Altogether, 19 variants showing nucleotide sequence variations in the E6 ORF were identified (Fig. 1). The maximum variation between any two variants was nine nucleotides, a variability of 2.0% over the 450-bp E6 ORF. The mean dN/dS was 0.916, and no site with significant positive or negative selection was found. Altogether, 16 nucleotide positions showing sequence polymorphism were identified, with 11 positions had nonsynonymous substitutions leading to amino acid changes. Based on the phylogenetic relationship, the E6 sequence patterns could be classified into four groups designated as E6-A, -B, -C, and -D, and each group was associated with a signature nucleotide sequence variation as shown in Figure 2a. The maximum intergroup nucleotide sequence variability range from 0.9% (E6-A and -B) to 2.0% (E6-B and -D), whereas the maximum intragroup variability range from 0.7% (E6-A and -C) to 1.3% (E6-B).
Twenty-one variants showing sequence variations in the E7 ORF were identified (Fig. 3). The maximum nucleotide sequence variation between any two variants was nine, a variability of 3.0% over the 297-bp ORF. The mean dN/dS of E7 was 0.748 indicating a positive selection. Overall, 18 nucleotide positions showing sequence polymorphisms were identified, and 11 had nonsynonymous substitutions (Fig. 3). Four groups of E7 sequence patterns designated as E7-A with signature sequence variation of 632C, 694G, 793A; E7-B (694A); E7-C (632T) and E7-D (793G) were identified. The phylogenetic relationship and their associated signature nucleotide sequence variations are shown in Figure 2b.
The frequencies of different E6 and E7 sequence variation patterns among isolates collected from different parts of the world are shown in Figure 4. E6-A was the most common pattern found overall (Fig. 4a). In Asia, Americas and Europe, E6-A predominated and accounted for 86–96% of isolates. In Africa, E6-A (51%) cocirculated with E6-C (40%). E6-A was significantly less frequent in Africa compared to the other three regions (p = 0.003 for Americas, p < 0.001 for Asia and Europe); whereas E6-C was significantly more frequent in Africa than in other regions (p < 0.001 for all three regions).
The geographical distribution of E7 sequence patterns was more diverse (Fig. 4b). In Asia, both E7-B and E7-C patterns were commonly found, whereas E7-B and E7-D patterns codominated in Africa. E7-C was significantly more frequent in Asia (p < 0.001 for all three regions), whereas E7-D was significantly more frequent in Africa (p < 0.001 for all three regions).
Among the 401 samples examined, 33 were histology-confirmed invasive cervical cancer, 31 were CIN3 and 79 were normal cervices as defined by normal cytology or no lesion detected at colposcopy or biopsy. These cases were used to analyze the risk association of sequence variations. Two E7 substitutions (G41R and G63D) showed a significantly lower risk, and the other two E7 substitutions (T20I and G63S) showed a significantly higher risk based on univariate analysis (Table 2). All isolates with G41R also carried G63D, and a significant interaction was found (p = 0.023). Similarly, all isolates with T20I also carried G63S, and a significant interaction was found (p = 0.002). We therefore selected G41R and T20I into two separate final regression models, respectively, controlling for age and country of origin. It was found that T20I and/or G63S conferred an independent increase in risk for CIN3 and invasive cervical cancer (adjusted odds ratio 4.44, 95% CI. 1.51–13.05, p = 0.007).
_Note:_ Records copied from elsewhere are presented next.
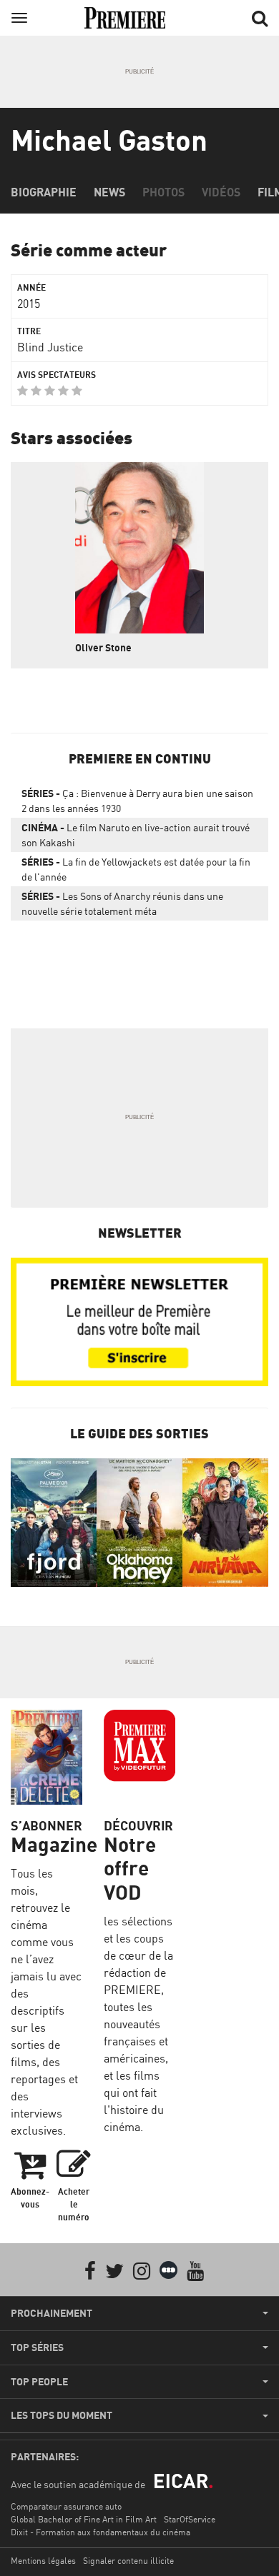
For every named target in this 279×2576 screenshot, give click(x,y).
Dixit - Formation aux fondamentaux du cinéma (100, 2532)
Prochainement (51, 2313)
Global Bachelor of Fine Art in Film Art (84, 2519)
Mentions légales (43, 2560)
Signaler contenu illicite (128, 2560)
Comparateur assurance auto (66, 2506)
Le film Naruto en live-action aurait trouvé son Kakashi (135, 834)
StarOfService (189, 2519)
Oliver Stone (103, 647)
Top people (39, 2381)
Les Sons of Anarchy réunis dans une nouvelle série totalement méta (122, 903)
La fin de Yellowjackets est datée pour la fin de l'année (135, 869)
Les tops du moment (61, 2415)
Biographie (44, 192)
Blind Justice (50, 347)
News (109, 192)
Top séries (37, 2347)
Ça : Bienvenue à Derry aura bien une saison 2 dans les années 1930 (137, 800)
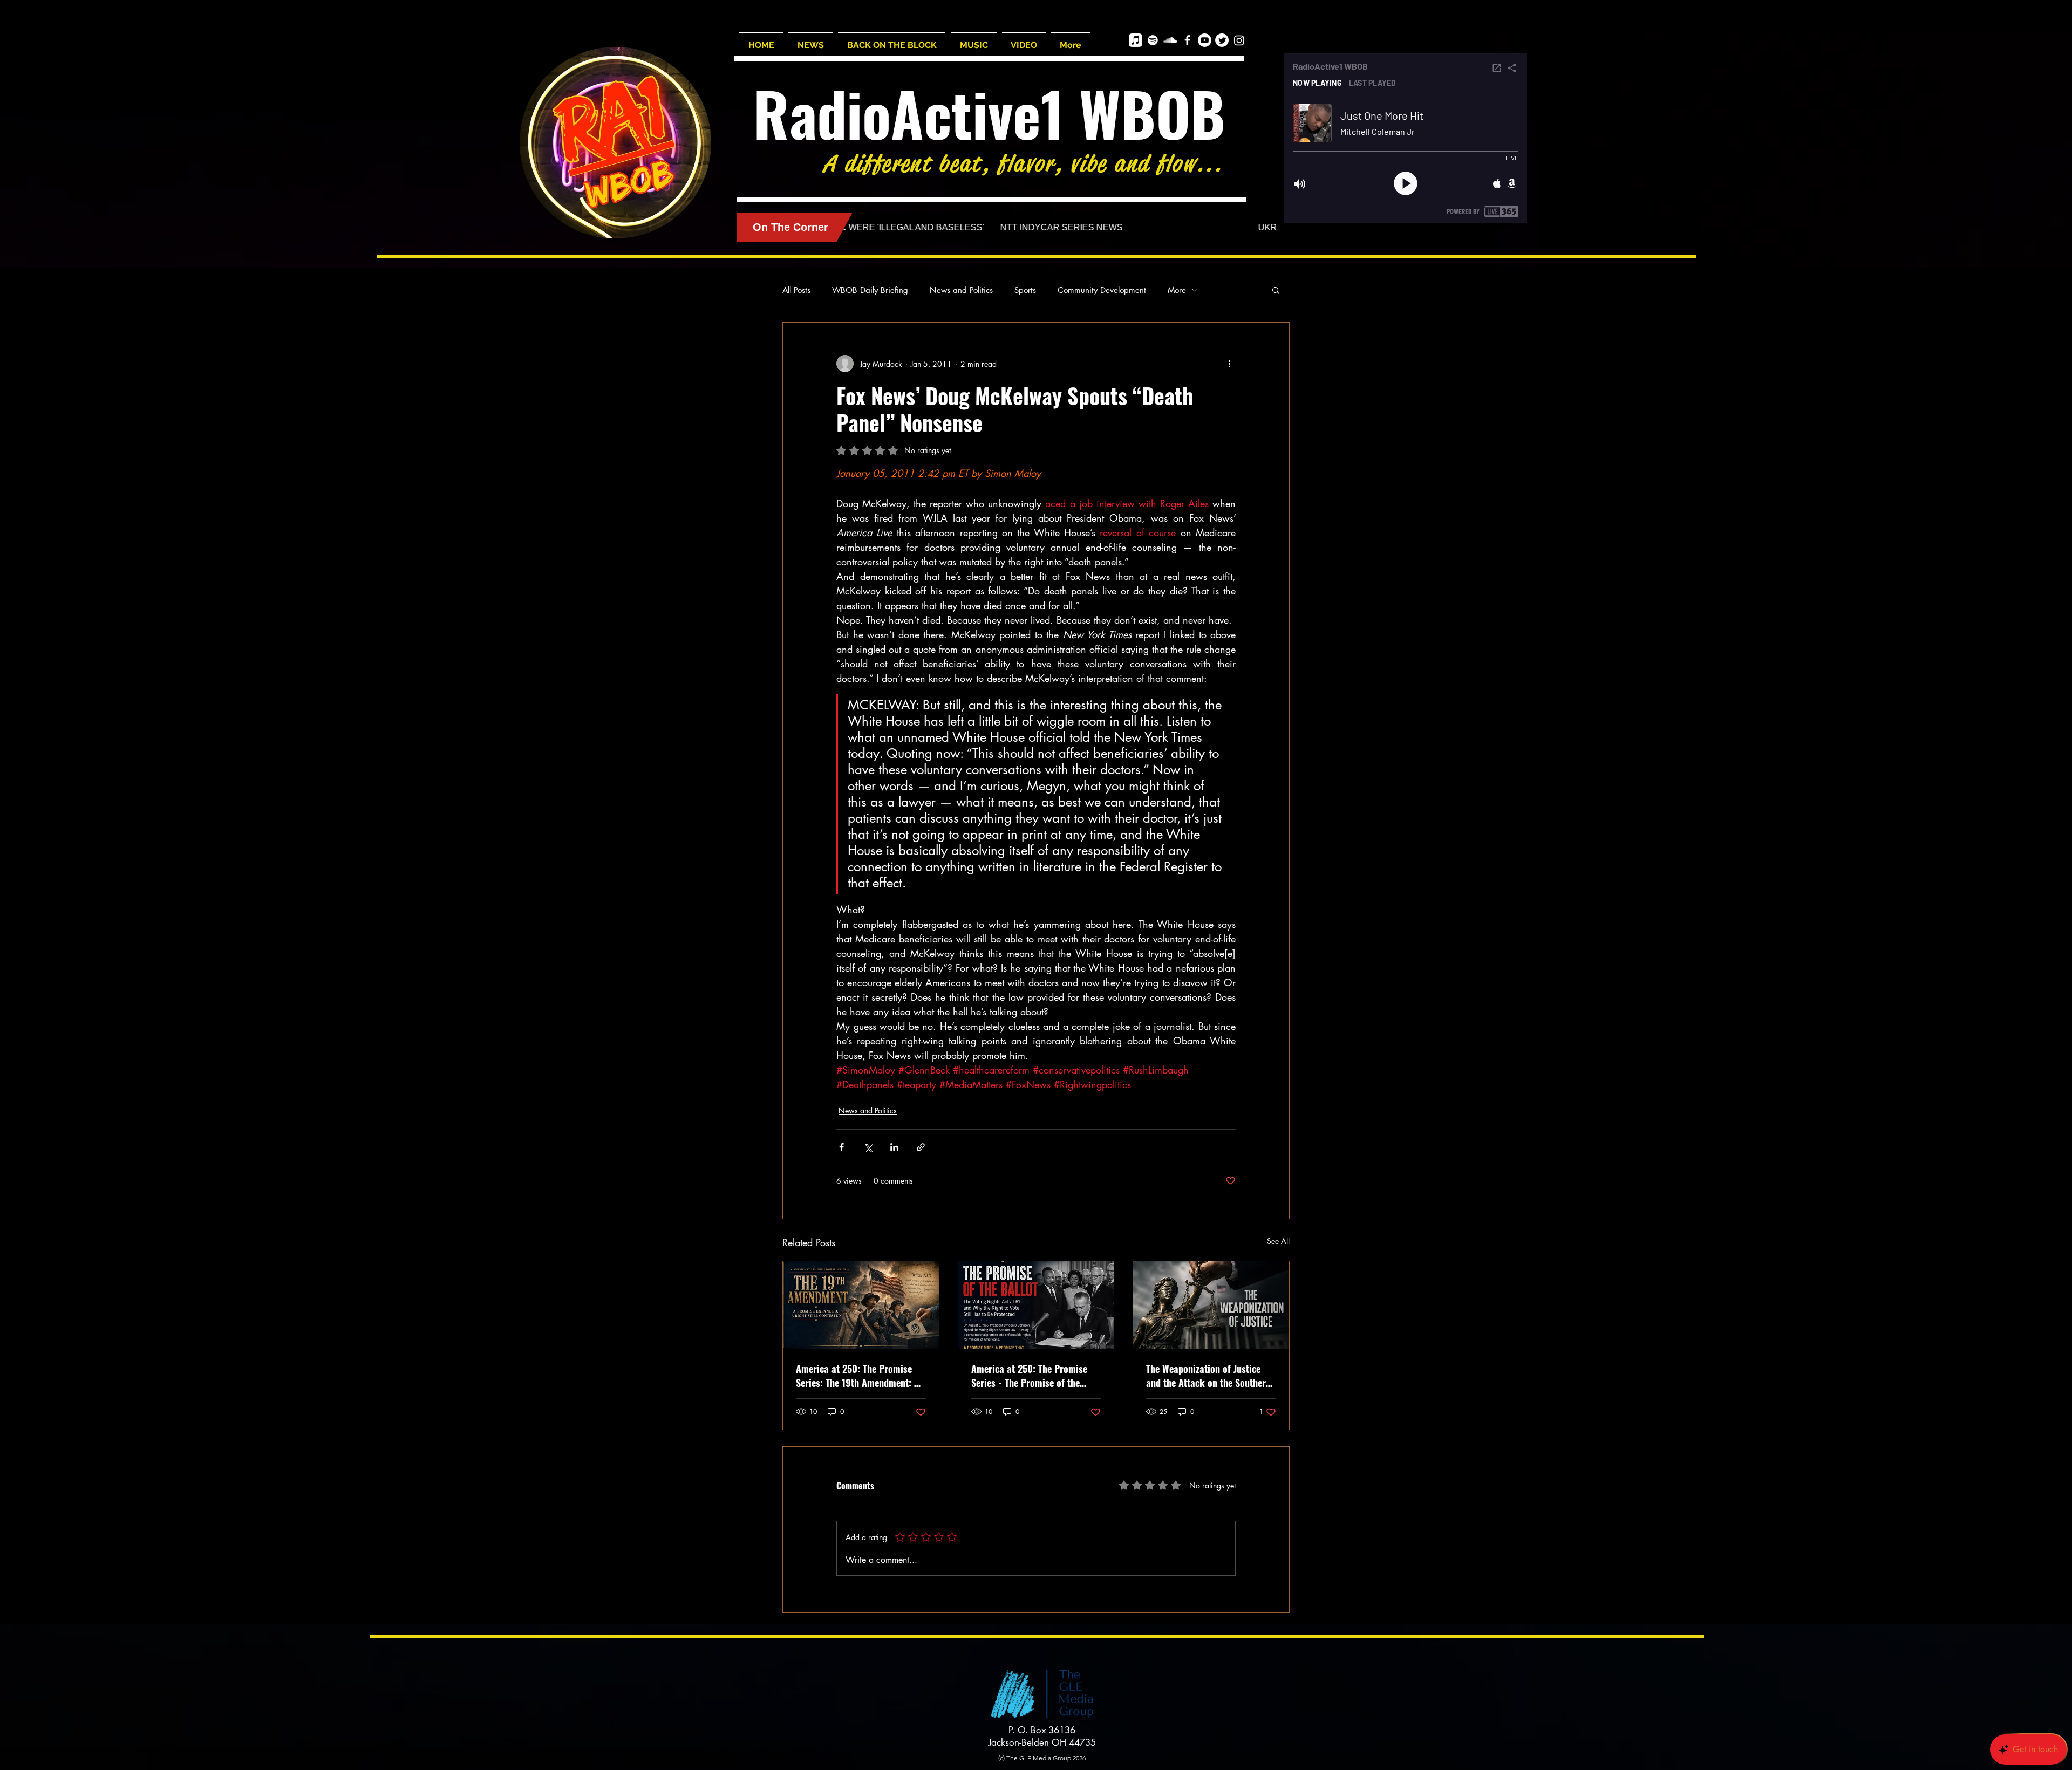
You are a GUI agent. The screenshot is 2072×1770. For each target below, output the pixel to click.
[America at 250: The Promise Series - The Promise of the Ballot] (1036, 1305)
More (1177, 290)
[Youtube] (1204, 40)
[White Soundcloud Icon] (1170, 40)
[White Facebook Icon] (1187, 40)
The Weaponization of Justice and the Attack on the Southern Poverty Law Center (1208, 1376)
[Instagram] (1239, 40)
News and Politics (961, 290)
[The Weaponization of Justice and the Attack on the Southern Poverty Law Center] (1211, 1305)
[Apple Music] (1135, 40)
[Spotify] (1153, 40)
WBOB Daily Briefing (870, 290)
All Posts (796, 290)
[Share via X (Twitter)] (868, 1147)
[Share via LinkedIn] (894, 1147)
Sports (1025, 290)
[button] (1276, 289)
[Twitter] (1222, 40)
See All (1278, 1241)
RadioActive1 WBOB (989, 113)
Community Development (1102, 290)
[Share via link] (921, 1147)
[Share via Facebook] (841, 1147)
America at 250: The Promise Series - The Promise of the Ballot (1029, 1376)
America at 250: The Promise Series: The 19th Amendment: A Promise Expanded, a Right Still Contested (859, 1376)
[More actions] (1229, 363)
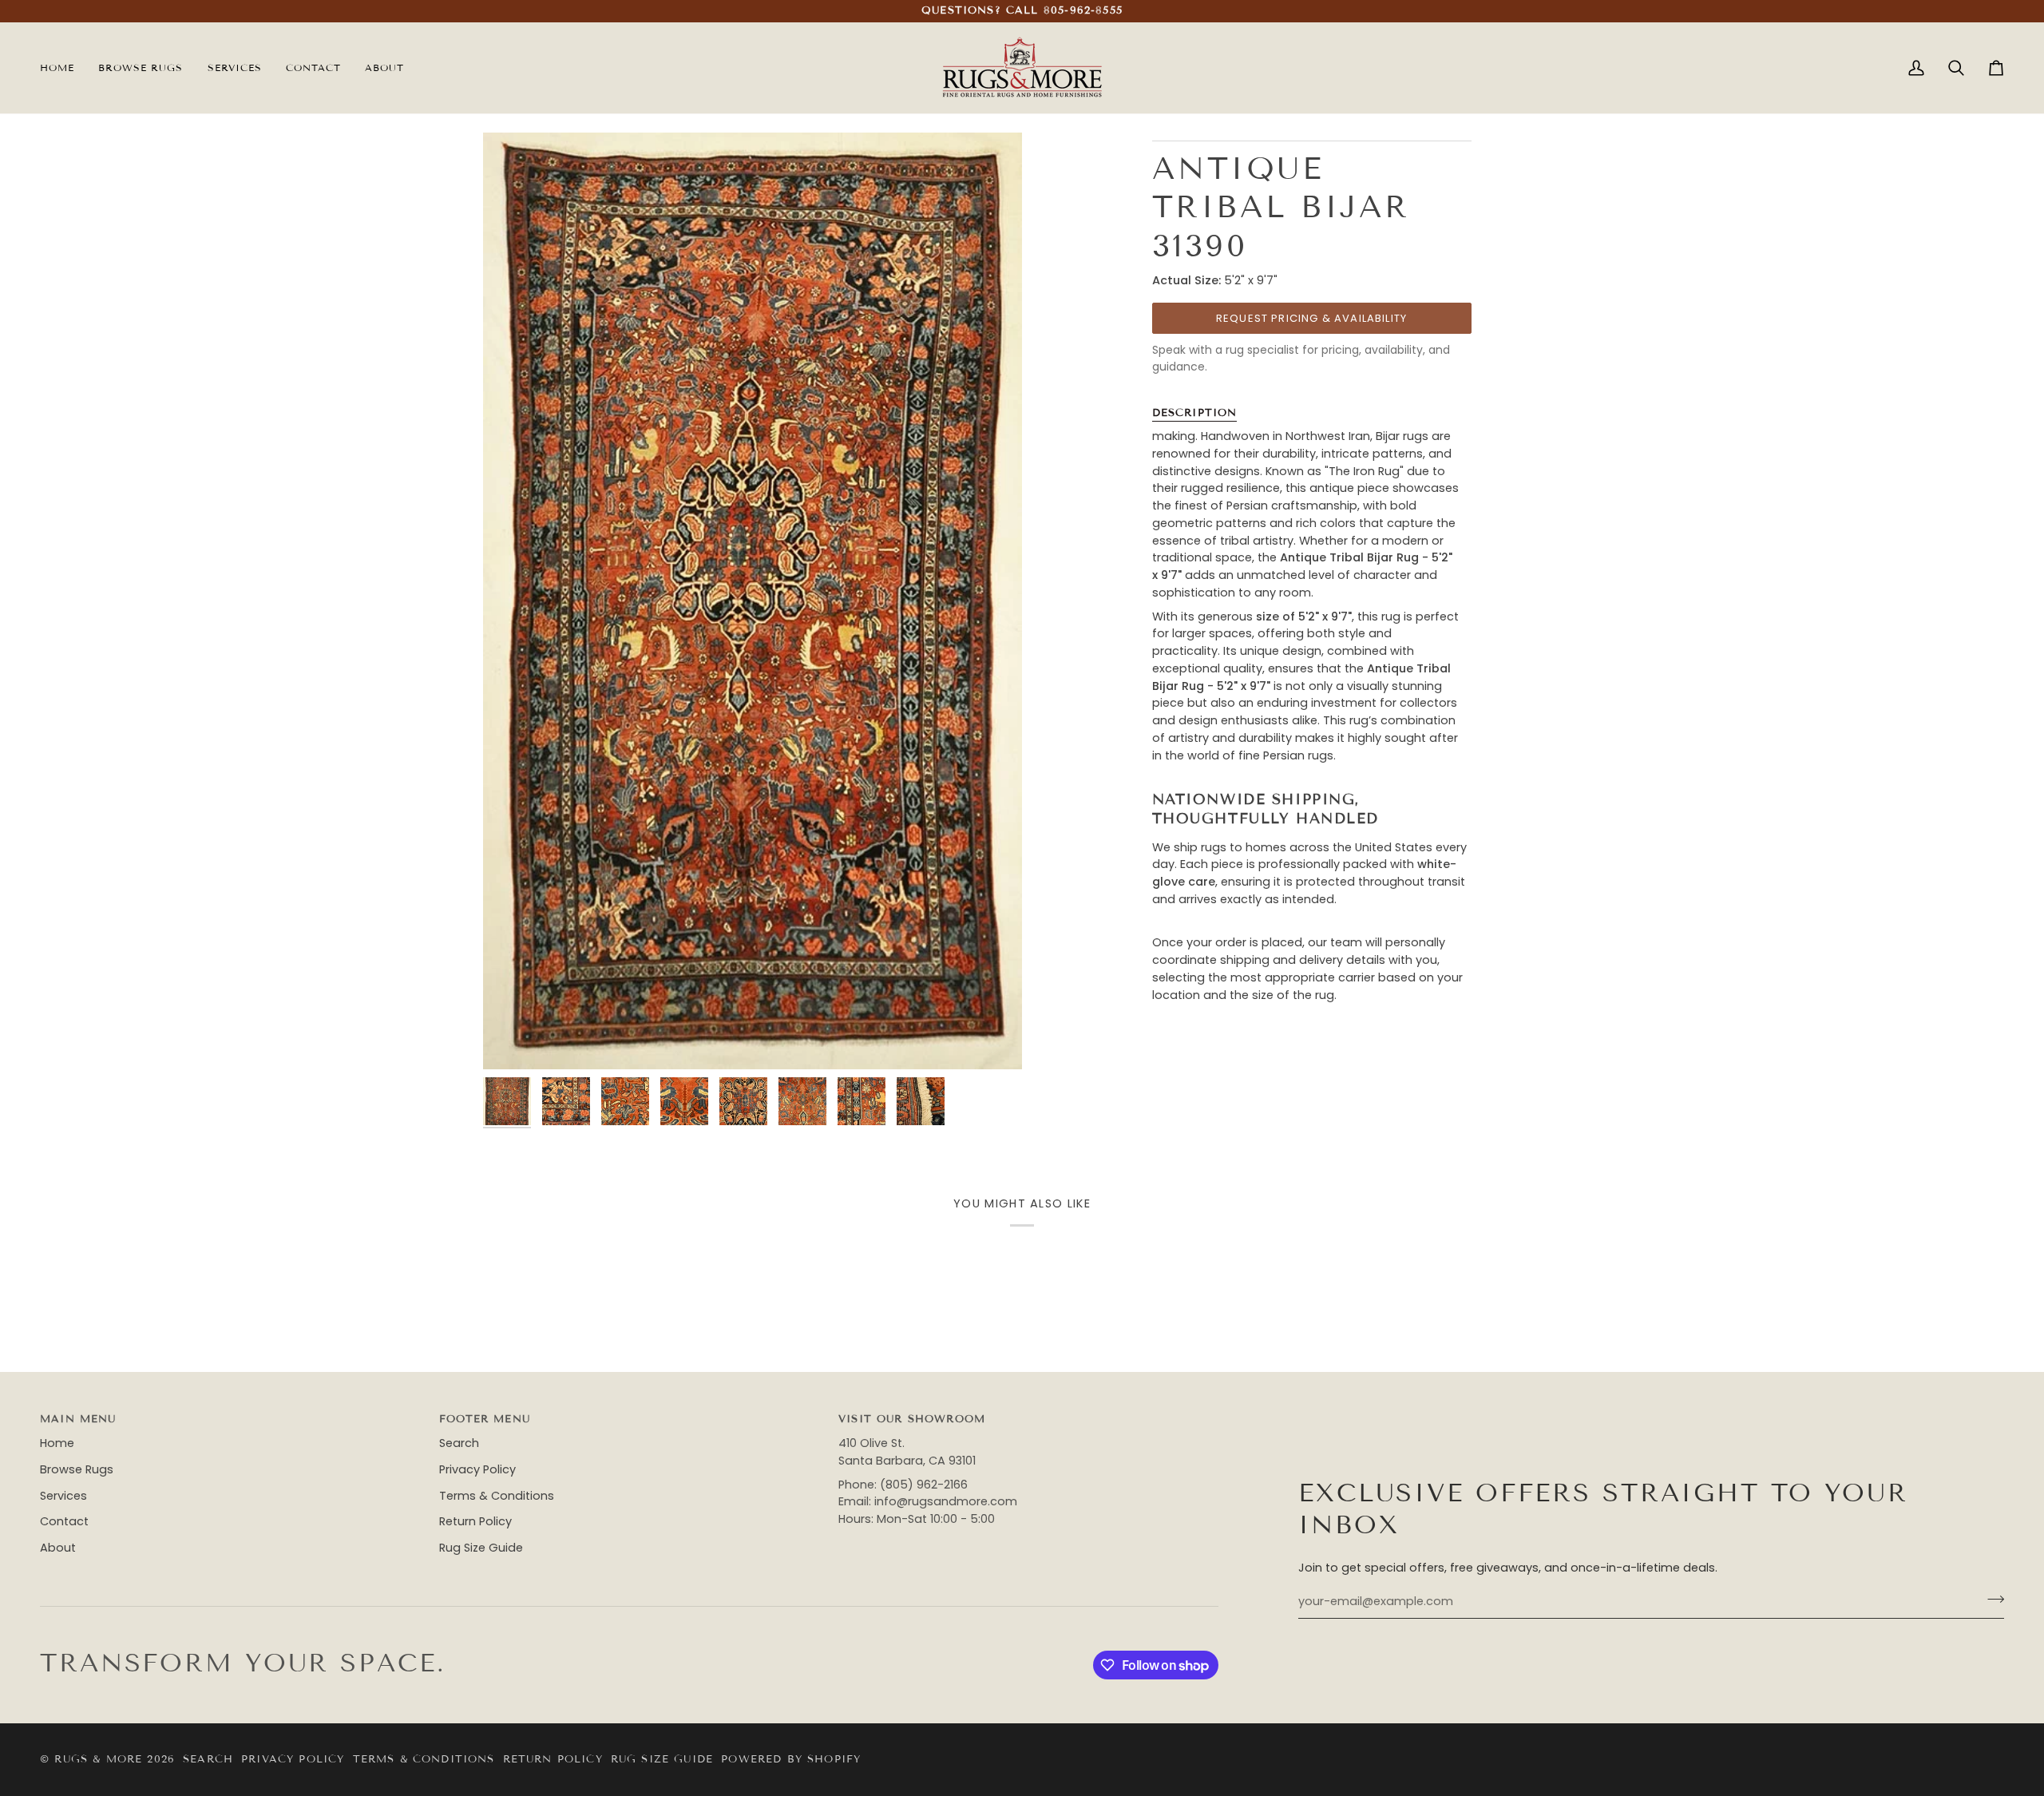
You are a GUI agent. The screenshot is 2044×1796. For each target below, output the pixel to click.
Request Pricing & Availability (1311, 318)
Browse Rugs (76, 1469)
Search (459, 1443)
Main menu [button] (78, 1419)
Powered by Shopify (791, 1759)
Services (63, 1496)
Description (1195, 412)
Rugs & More (98, 1759)
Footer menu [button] (484, 1419)
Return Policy (475, 1521)
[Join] (1991, 1599)
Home (57, 1443)
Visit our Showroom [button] (911, 1419)
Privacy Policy (477, 1469)
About (58, 1548)
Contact (64, 1521)
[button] (235, 67)
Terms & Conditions (496, 1496)
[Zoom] (513, 1039)
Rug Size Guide (481, 1548)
The risk association observed for G41R and/or G63D was no longer significant after multivariate analysis.
Our study has delineated the sequence variations of two onco-protein-encoding genes of HPV58. This dataset provides essential information for further in depth studies to elucidate the epidemiology of this characteristic HPV type that exhibits a higher disease attribution in certain ethnogeographical groups. While our study has examined a large series of samples covering a wide range of geographical regions, one should note that the number of samples available from certain areas was small and might not be representative of those areas.
The degree of nucleotide sequence variation among HPV58 isolates was found to be small (maximum 2% for E6, 3% for E7), as expected for HPV in general.15,25–27 Phylogenetically related E6 and E7 sequence patterns could be identified by distinct signatures of nonsynonymous sequence variations. These molecular signatures not only provide convenient markers for large-scale epidemiological studies, but the substitutions themselves may carry biological implications.
Overexpression of E6 and E7 proteins is required to maintain the transformed phenotype of keratinocytes, and thus they are constitutively retained in cancer cells and not affected by viral genome disruption resulting from integration. Therefore, E6 and E7 are good diagnostic targets, particularly for type-specific detection as E6 and E7 genes are diverse among HPV types. Our results show that the sequences of E7 were more variable than those of E6 and more heterogenously distributed across the world. This observation of HPV58 is in contrast to those reported for HPV16, 31, 33, 35 and 52 where the E7 ORF is less variable, and therefore E7 is often chosen as the target for diagnostic detection of HPV16.28,29 Based on the current findings, E6 rather than E7 is a better target for type-specific detection of HPV58.
The first clone of HPV58 was obtained from a Japanese patient with invasive cervical cancer.30 This strain is regarded as the prototype and commonly used for primer design. The E6-A2 and E7-A1 sequence pattern, as assigned by our study, corresponds, respectively, to the E6 and E7 sequence of the prototype. Our data showed that these “prototype-like” sequences were uncommon (10%) in Asia and rare (<3%) in other regions. Primers and probes designed based on the prototype sequence may have the problem of mismatch with the more commonly found strains.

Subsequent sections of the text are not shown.